Publication Date: February 28th, 2012
Age Group: Young Adult
I'm pushing aside the memory of my nightmare, pushing aside thoughts of Alex, pushing aside thoughts of Hana and my old school, push, push, push, like Raven taught me to do.The old life is dead.But the old Lena is dead too.I buried her.I left her beyond a fence,behind a wall of smoke and flame.
What a frightening thing love can be, whirring and swirling around us, throwing off our judgement and hitting us when we least expect it. It's scary to be so vulnerable - terrifying even. Lauren Oliver captures this fear and turns it into a nightmare where love is a highly infections and highly dangerous disease. The moment you turn 18 you receive the treatment.

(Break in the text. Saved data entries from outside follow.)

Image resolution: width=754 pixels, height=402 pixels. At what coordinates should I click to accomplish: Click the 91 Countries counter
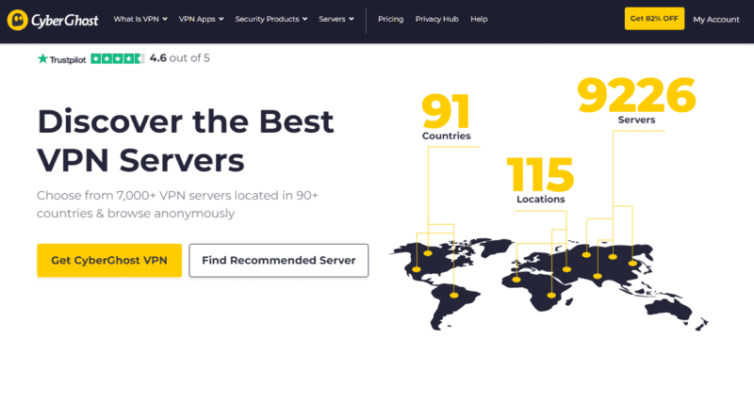point(446,117)
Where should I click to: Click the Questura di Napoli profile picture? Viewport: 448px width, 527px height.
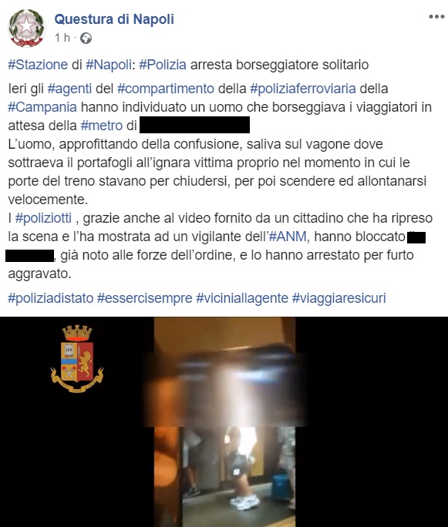click(x=26, y=29)
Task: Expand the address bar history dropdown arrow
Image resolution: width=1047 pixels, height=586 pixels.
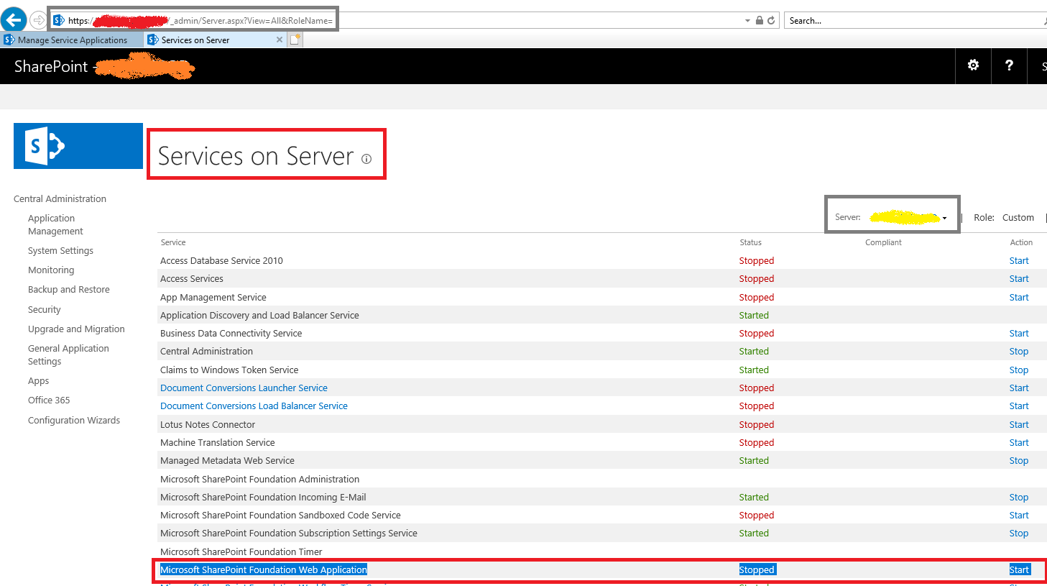Action: [x=747, y=20]
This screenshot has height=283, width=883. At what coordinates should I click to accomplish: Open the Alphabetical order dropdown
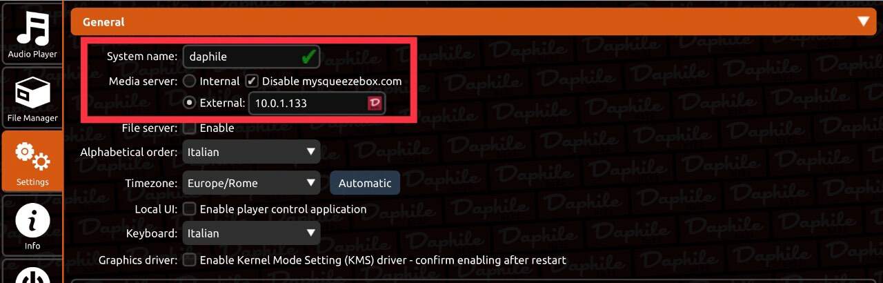251,152
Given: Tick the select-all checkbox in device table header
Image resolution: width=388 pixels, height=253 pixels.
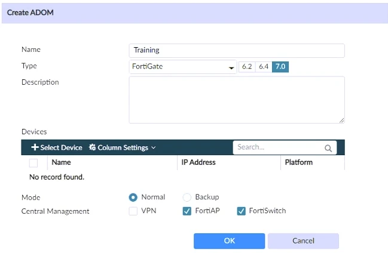Looking at the screenshot, I should [33, 162].
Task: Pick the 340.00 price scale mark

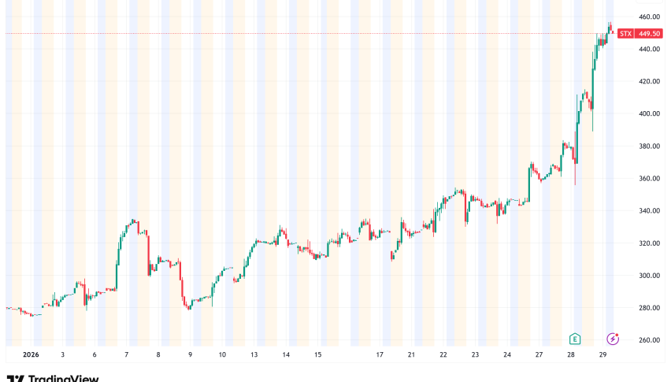Action: point(650,210)
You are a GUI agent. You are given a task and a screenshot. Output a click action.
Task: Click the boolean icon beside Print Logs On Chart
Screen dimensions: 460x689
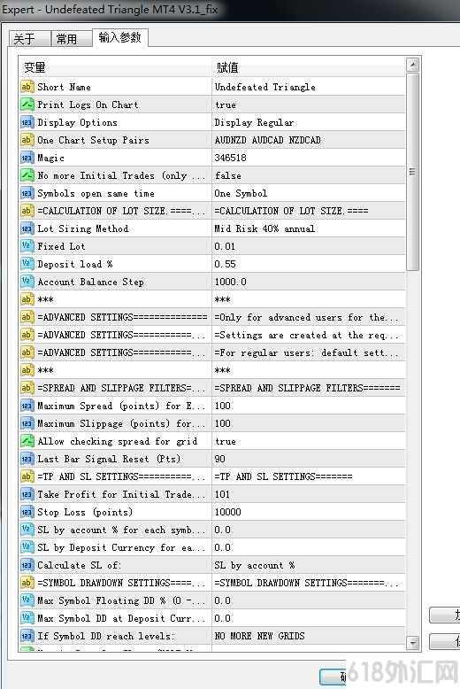pos(27,105)
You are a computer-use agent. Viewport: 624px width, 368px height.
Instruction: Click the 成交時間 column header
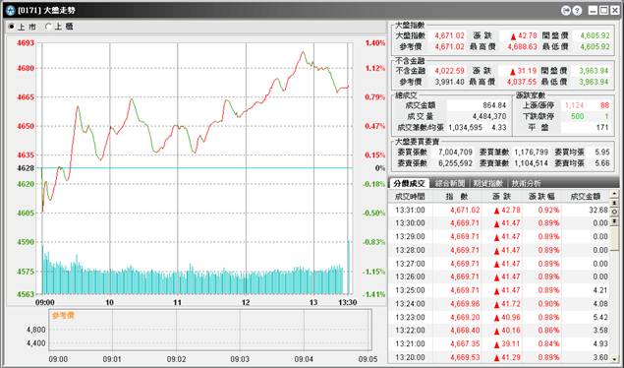(410, 197)
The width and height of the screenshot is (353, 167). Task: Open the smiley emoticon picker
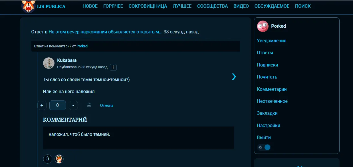point(48,159)
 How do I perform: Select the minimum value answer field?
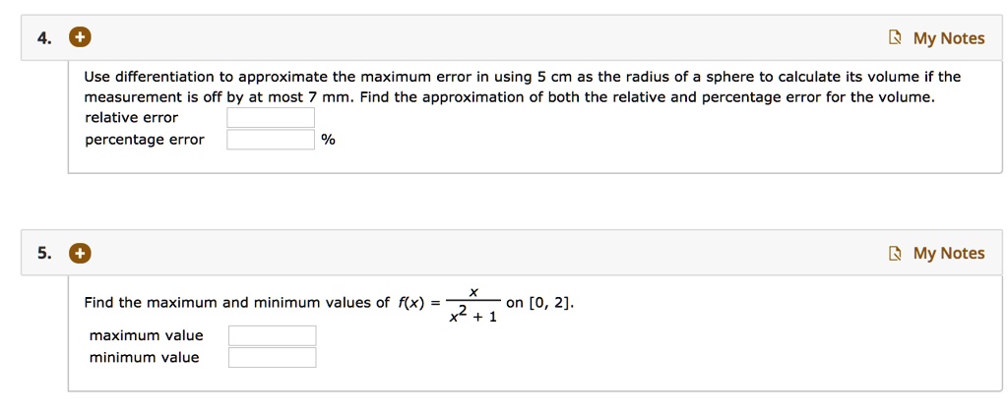point(273,358)
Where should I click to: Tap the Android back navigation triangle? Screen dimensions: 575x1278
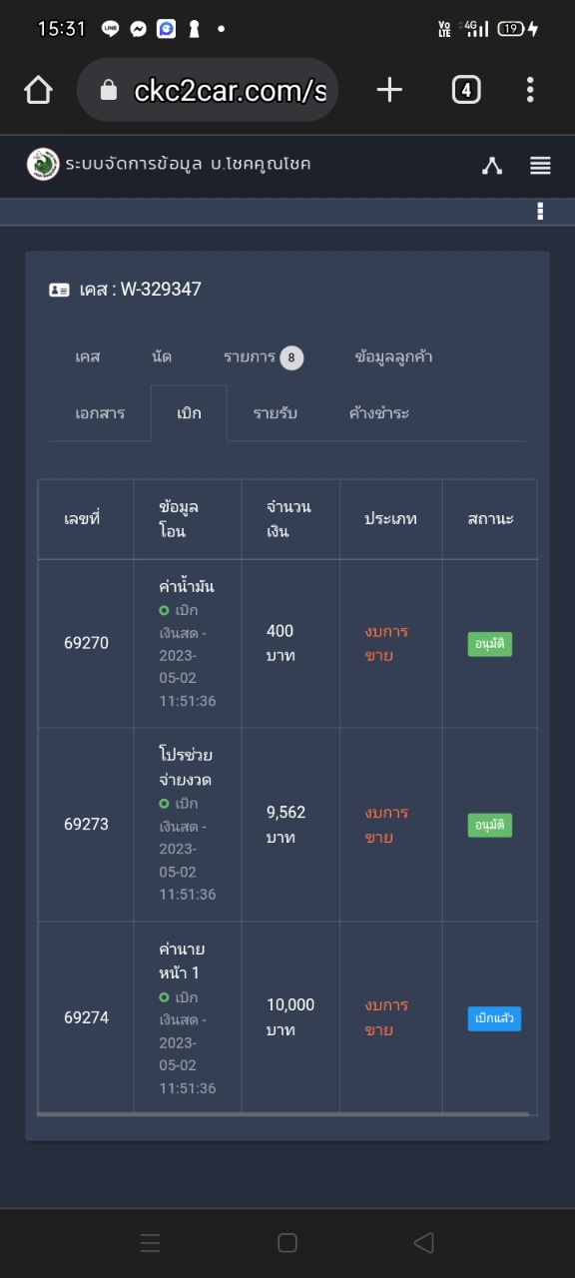click(x=423, y=1242)
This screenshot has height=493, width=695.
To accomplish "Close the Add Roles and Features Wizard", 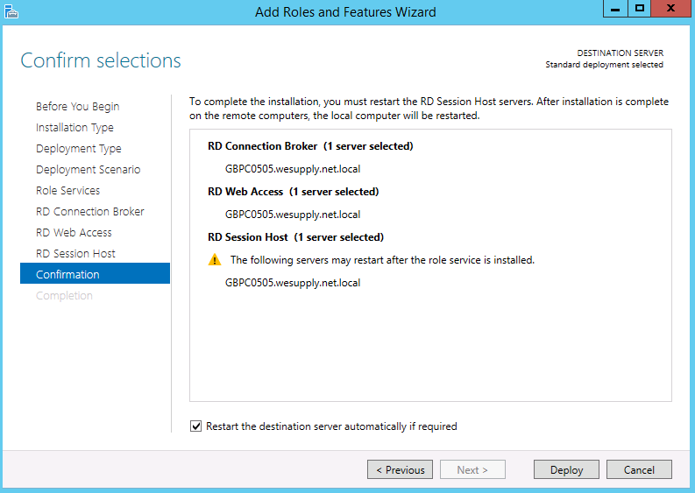I will tap(671, 9).
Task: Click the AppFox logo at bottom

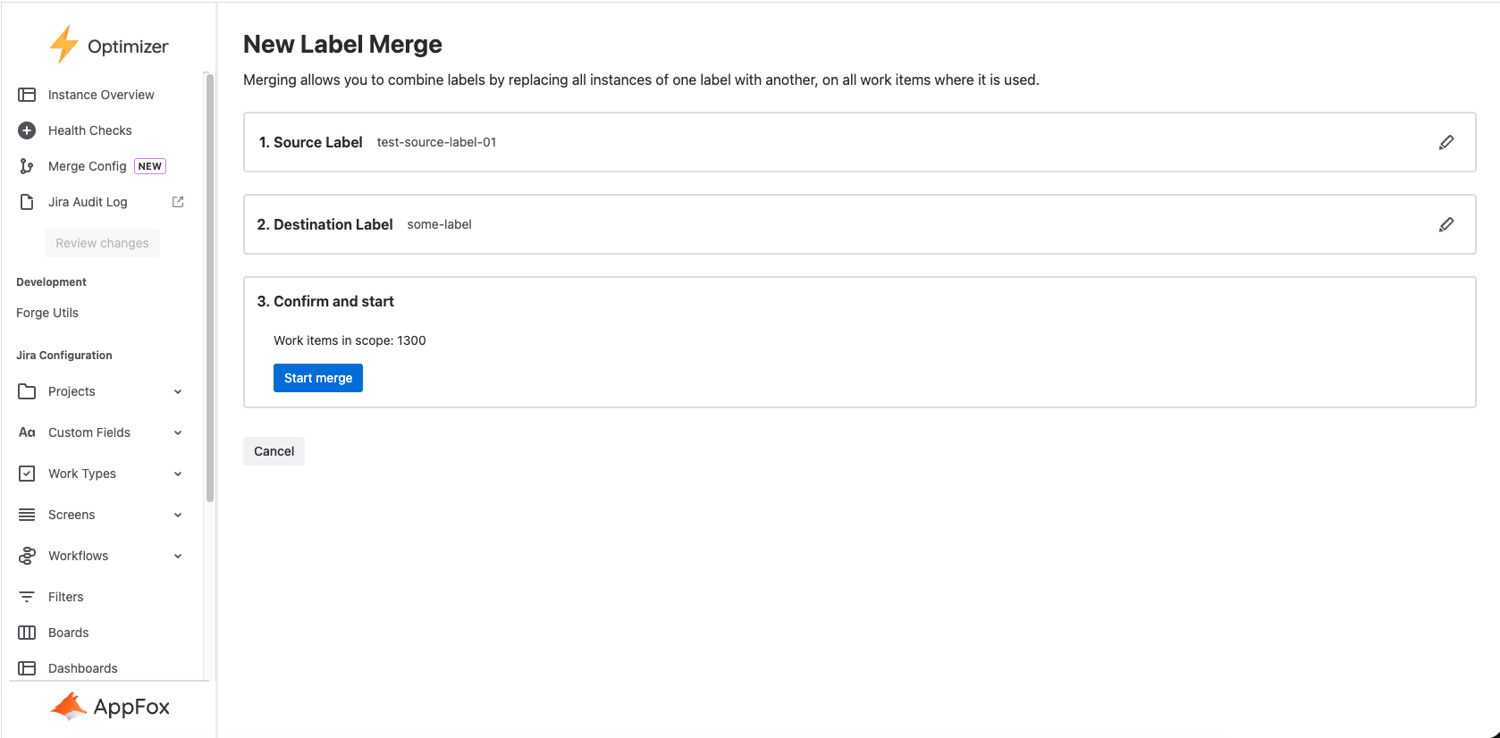Action: [x=109, y=707]
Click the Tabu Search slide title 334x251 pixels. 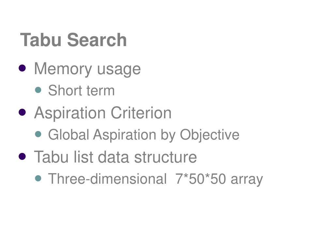tap(73, 40)
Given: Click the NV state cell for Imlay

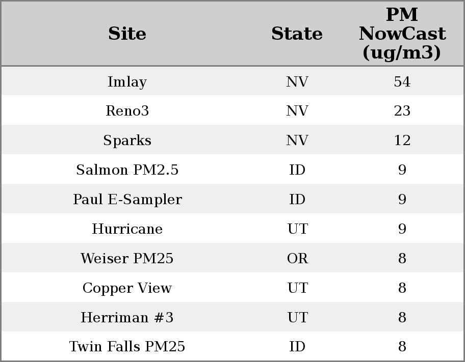Looking at the screenshot, I should coord(297,82).
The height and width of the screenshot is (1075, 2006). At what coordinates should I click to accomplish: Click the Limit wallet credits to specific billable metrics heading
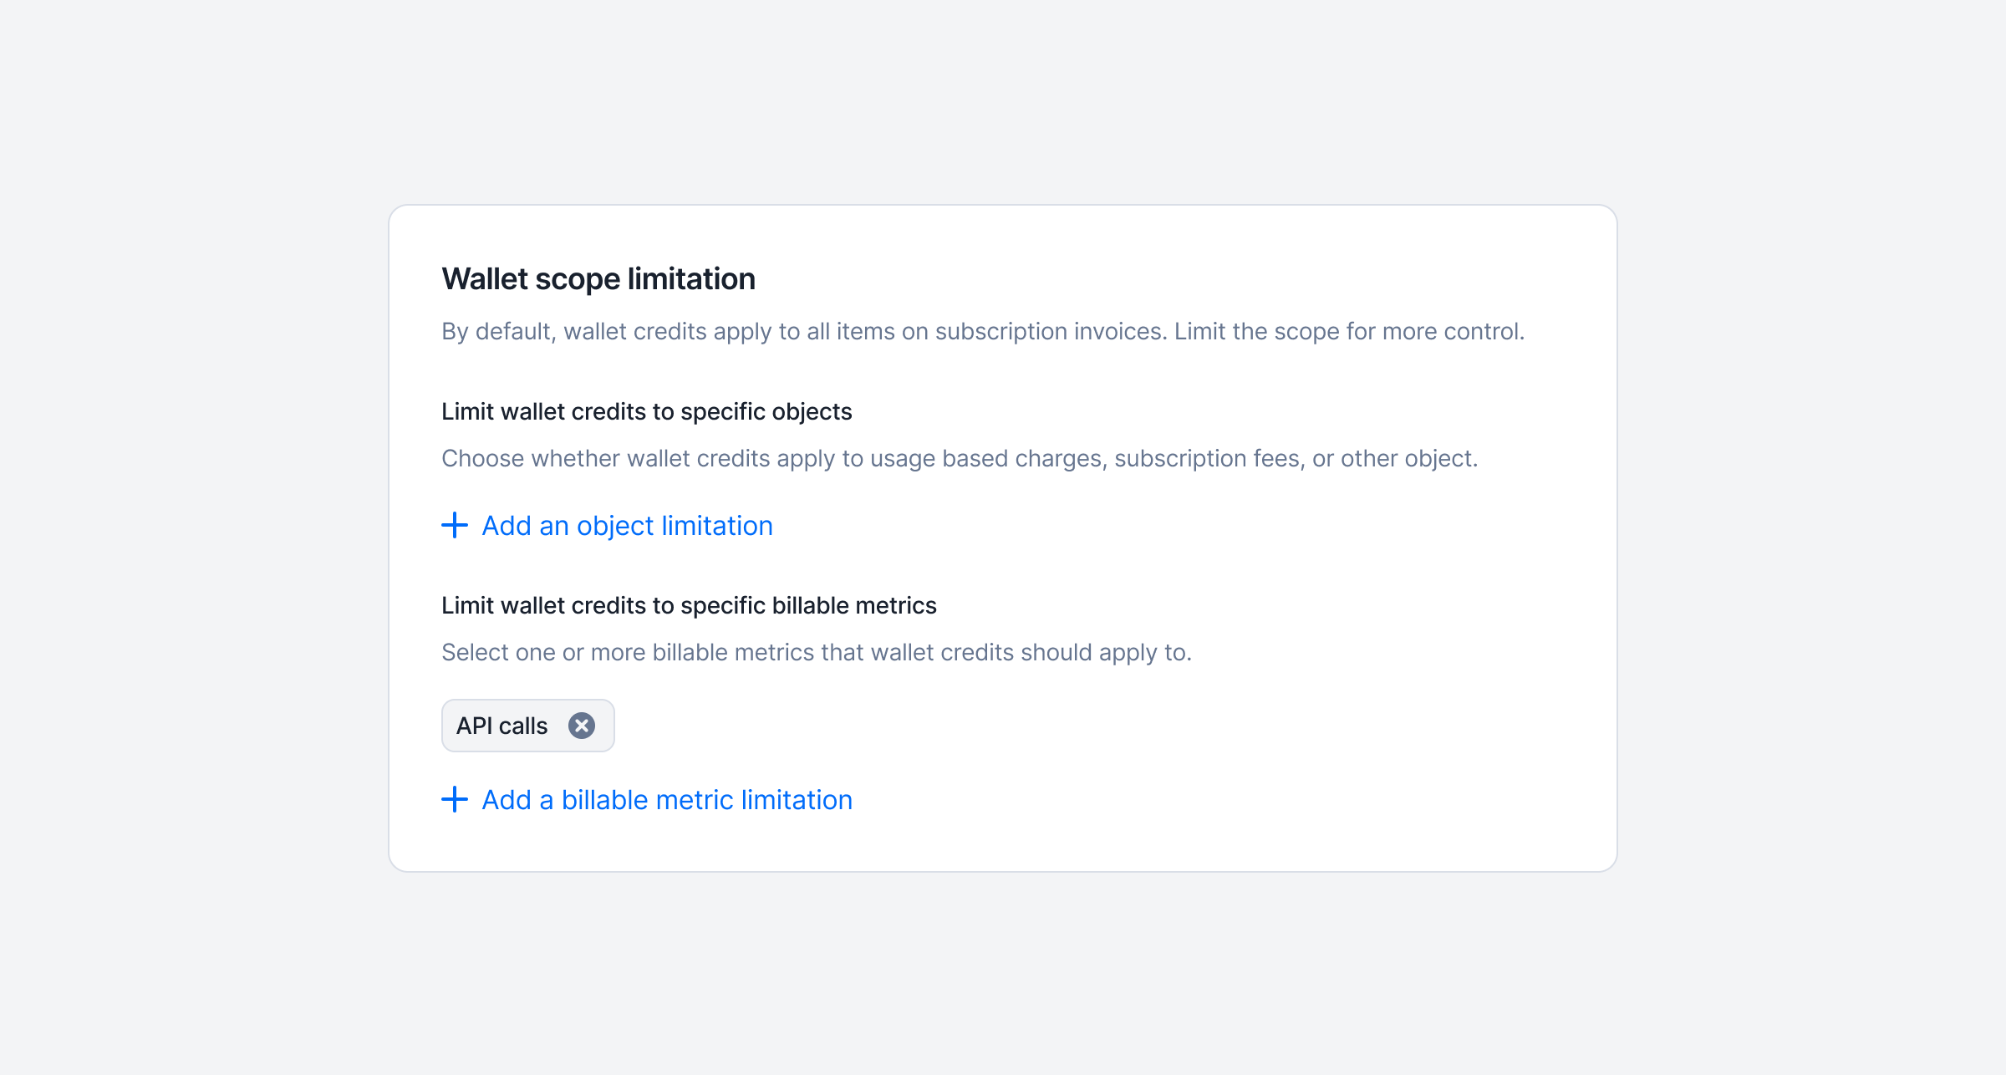[x=689, y=606]
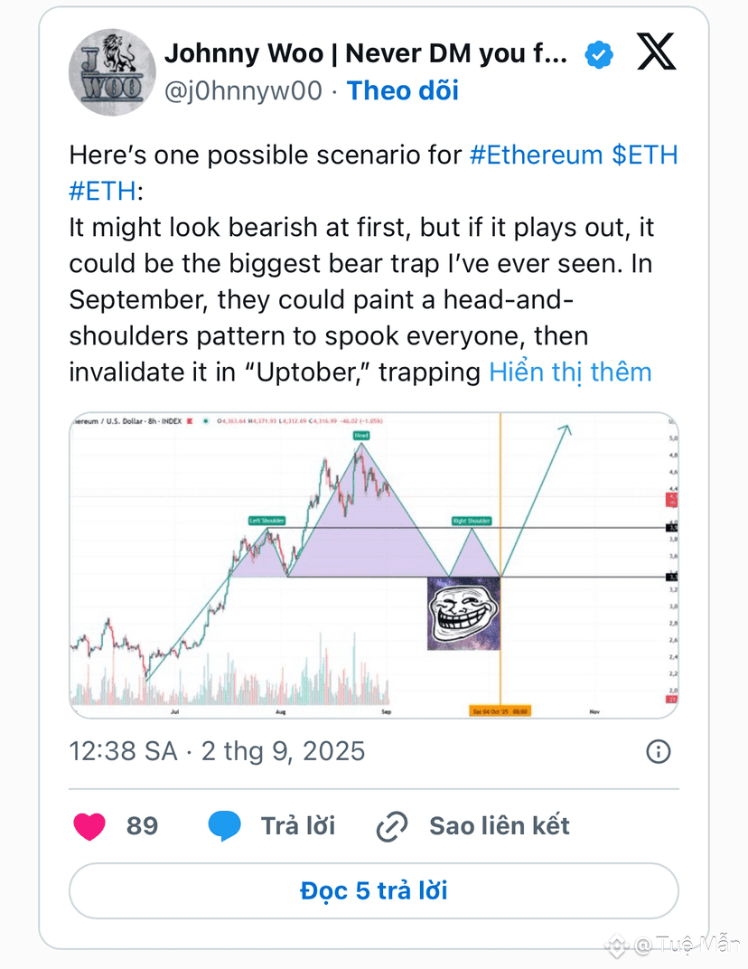748x969 pixels.
Task: Click the Binance Square watermark logo
Action: click(615, 945)
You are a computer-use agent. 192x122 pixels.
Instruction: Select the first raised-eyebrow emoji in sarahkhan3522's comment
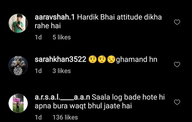pos(93,59)
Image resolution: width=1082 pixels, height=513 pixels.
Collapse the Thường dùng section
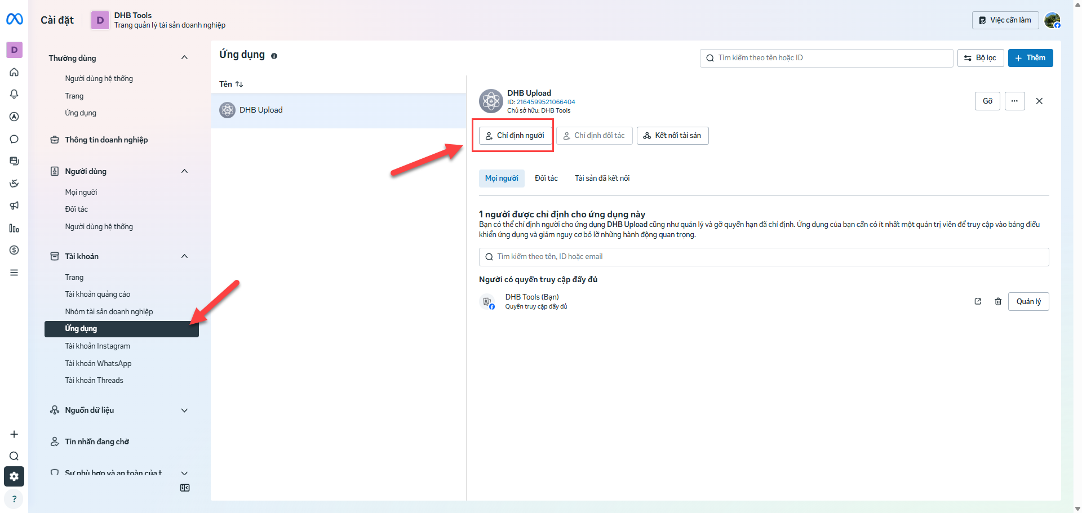coord(184,57)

In Delirium Lena discovered that life was not worth living without freedom and was willing to sacrifice almost anything to get it, in Pandemonium she must accept the only sacrifice she never wanted to make and build a life for herself in the Wilds.
What I Liked: Once again the science of Oliver's world calls for recognition. She has created an arena for mass hysteria while creating an ideal well worth fighting for. In Delirium, I loved the way romances were twisted to turn the sweetness into selfishness, and the way attraction is frowned upon; it's a very puritan, adult society. In Pandemonium further emphasis is put on the Book of shhh! and the DFA feature heavily in Lena's new life, in one of her new lives. The DFA tell us what we need to know about this new world and Lena's new life. It continues the propaganda and takes it to the stage, trumpeting the need and the necessity of receiving the cure.
I liked best of all the alternating chapters between then and now, between Lena picking up the ragged pieces of her life in the Wilds after the events of Delirium, and the new, polished 'cured' life she lives.
What I Didn't Like: I feel like the Julian bandwagon missed my stop because I had to run to catch up. It took a long time for me to like him in his role as political icon and in his role as a love interest, and I hadn't liked Alex much so I'm not sure why he couldn't step into that role. A book like this needs a love interest. Then just as I caught up and was getting a leg up, the whole bloody wagon crashed into a brick wall.
It took a long time for Julian to blossom and I still think it had more to do with Lena's devotion to him, than his character, that bought me around.
I'm not sure how I felt about the cliff hanger ending. I kind of saw it coming, and the cliche hurts me, but Oliver has been so creative so far that I don't want to doubt her now. Requiem will tell me what I need to know.